__WHAT TO WORK ON__
Reproduce the rows below, swapping each occurrence of "Instruction" for "Command" and leaving everything else unchanged.

(Items listed in a dataset)
- - - - - - -
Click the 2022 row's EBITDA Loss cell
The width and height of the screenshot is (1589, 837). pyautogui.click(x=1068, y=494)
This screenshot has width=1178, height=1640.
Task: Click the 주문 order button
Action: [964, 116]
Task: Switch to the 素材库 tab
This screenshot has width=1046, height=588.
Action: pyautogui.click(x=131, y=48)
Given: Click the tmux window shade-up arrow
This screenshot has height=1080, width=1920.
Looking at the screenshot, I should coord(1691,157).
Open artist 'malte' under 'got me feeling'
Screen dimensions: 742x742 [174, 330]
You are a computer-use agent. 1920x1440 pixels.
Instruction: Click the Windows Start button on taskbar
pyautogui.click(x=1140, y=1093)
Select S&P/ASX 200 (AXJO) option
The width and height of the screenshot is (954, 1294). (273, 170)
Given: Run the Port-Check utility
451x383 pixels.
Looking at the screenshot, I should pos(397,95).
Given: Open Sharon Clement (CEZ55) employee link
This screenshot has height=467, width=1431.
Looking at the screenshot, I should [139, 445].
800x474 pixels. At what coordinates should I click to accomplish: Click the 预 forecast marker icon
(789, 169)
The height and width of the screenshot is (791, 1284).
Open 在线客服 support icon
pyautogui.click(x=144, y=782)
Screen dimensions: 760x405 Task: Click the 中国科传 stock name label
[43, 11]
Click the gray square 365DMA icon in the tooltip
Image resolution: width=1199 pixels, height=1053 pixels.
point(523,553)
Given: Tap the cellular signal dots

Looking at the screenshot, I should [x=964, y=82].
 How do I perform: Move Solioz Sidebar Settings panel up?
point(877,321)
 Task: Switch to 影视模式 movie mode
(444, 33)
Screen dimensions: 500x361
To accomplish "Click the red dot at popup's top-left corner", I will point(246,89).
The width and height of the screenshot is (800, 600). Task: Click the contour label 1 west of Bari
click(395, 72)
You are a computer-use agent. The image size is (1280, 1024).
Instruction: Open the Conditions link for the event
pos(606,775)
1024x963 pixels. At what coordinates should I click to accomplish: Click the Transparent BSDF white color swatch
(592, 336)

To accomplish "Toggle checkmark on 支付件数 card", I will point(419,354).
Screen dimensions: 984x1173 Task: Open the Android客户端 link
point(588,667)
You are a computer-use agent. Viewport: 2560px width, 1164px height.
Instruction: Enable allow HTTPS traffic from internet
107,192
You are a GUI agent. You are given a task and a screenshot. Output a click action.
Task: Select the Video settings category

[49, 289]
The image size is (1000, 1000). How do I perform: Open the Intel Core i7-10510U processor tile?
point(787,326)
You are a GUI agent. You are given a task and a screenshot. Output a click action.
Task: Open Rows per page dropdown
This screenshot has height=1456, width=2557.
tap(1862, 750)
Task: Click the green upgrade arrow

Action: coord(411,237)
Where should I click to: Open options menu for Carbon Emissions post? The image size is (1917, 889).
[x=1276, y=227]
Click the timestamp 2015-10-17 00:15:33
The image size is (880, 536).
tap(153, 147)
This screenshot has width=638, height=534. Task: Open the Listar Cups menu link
- - - - - - -
__RESULT FOR THIS EXERCISE__
Click the 2022 row's EBITDA Loss cell
The width and height of the screenshot is (1589, 837). pyautogui.click(x=1068, y=494)
This screenshot has width=1178, height=1640.
Task: Click the 주문 order button
Action: [964, 116]
Task: Switch to the 素材库 tab
This screenshot has width=1046, height=588.
Action: pyautogui.click(x=131, y=48)
Given: Click the tmux window shade-up arrow
This screenshot has height=1080, width=1920.
Looking at the screenshot, I should coord(1691,157).
Open artist 'malte' under 'got me feeling'
Screen dimensions: 742x742 [174, 330]
You are a computer-use agent. 1920x1440 pixels.
Command: Click the Windows Start button on taskbar
pyautogui.click(x=1140, y=1093)
Select S&P/ASX 200 (AXJO) option
The width and height of the screenshot is (954, 1294). (273, 170)
Given: Run the Port-Check utility
451x383 pixels.
Looking at the screenshot, I should pos(397,95).
Given: Open Sharon Clement (CEZ55) employee link
This screenshot has height=467, width=1431.
Looking at the screenshot, I should [139, 445].
800x474 pixels. At what coordinates should I click to accomplish: Click the 预 forecast marker icon
(789, 169)
The height and width of the screenshot is (791, 1284).
Open 在线客服 support icon
pyautogui.click(x=144, y=782)
Screen dimensions: 760x405 Task: Click the 中国科传 stock name label
[43, 11]
Click the gray square 365DMA icon in the tooltip
Image resolution: width=1199 pixels, height=1053 pixels.
point(523,553)
Given: Tap the cellular signal dots

Looking at the screenshot, I should [x=964, y=82].
 How do I perform: Move Solioz Sidebar Settings panel up?
point(877,321)
 Task: Switch to 影视模式 movie mode
(444, 33)
Screen dimensions: 500x361
To accomplish "Click the red dot at popup's top-left corner", I will point(246,89).
The width and height of the screenshot is (800, 600). Task: Click the contour label 1 west of Bari
click(395, 72)
You are a computer-use agent. The image size is (1280, 1024).
Command: Open the Conditions link for the event
pos(606,775)
1024x963 pixels. At what coordinates should I click to accomplish: Click the Transparent BSDF white color swatch
(592, 336)

To accomplish "Toggle checkmark on 支付件数 card", I will point(419,354).
Screen dimensions: 984x1173 Task: Open the Android客户端 link
point(588,667)
You are a computer-use agent. Viewport: 2560px width, 1164px height.
Command: Enable allow HTTPS traffic from internet
107,192
You are a GUI agent. You are given a task and a screenshot. Output a click action.
Task: Select the Video settings category

[49, 289]
The image size is (1000, 1000). How do I perform: Open the Intel Core i7-10510U processor tile?
point(787,326)
You are a GUI agent. You are given a task and a screenshot. Output a click action.
Task: Open Rows per page dropdown
This screenshot has height=1456, width=2557.
tap(1862, 750)
Task: Click the green upgrade arrow

Action: coord(411,237)
Where should I click to: Open options menu for Carbon Emissions post? The image size is (1917, 889).
[x=1276, y=227]
Click the timestamp 2015-10-17 00:15:33
The image size is (880, 536).
tap(153, 147)
This screenshot has width=638, height=534. Task: Open the Listar Cups menu link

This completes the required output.